Site of Cromwell's Fort, Kenmare, Co. Kerry
Co. Kerry |
Coastal Defenses
In a public park on a narrow promontory jutting into Kenmare Bay, there is almost nothing to see.
A faint depression in a field on the east side of the road, a barely perceptible level platform, and that is about it. The site is marked on Ordnance Survey maps as Cromwell's Fort, though the fort itself had been described as ruined before the eighteenth century was even properly underway, and a contemporary manuscript account dismissed it as, at best, inconsiderable.

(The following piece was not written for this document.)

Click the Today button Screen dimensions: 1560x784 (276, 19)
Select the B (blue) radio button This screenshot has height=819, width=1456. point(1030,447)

The structure that once stood here was an earthwork fortification, likely a bastioned fort, meaning an angular, low-profile defensive work designed to deflect cannon fire rather than present high walls as a target. It appears on the Down Survey barony map of 1655 to 1656, the great Cromwellian land census of Ireland, under the name 'Neeleene forte', a rendering of Nedeen, the Irish name for the settlement that would become Kenmare. A manuscript account of Kerry, preserved in Trinity College Dublin, records that the fort was built by Cromwell's forces at the mouth of Kenmare Bay specifically to subdue the O'Sullivans, the Gaelic lords of the surrounding territory of Glanarought. The same manuscript, written around 1685, notes the fort was already ruined by that point, having served its purpose, if it ever truly did, only briefly. The barony itself, the account observes, had once been densely forested with fine timber, much of it destroyed by the ironworks that came with colonial settlement. By the time Samuel Lewis mentioned a tower called Cromwell's Fort near the ferry or Sound in his 1837 topographical dictionary, no visible trace of that structure remained either.
The site today sits within a public park at the southern edge of Kenmare town. The traces of the fosse, a defensive ditch, and the platform are on the east side of the road running along the promontory, not the west side where the OS maps originally indicated the fort's location. It is an easy place to walk past without realising what, or rather what is no longer, there.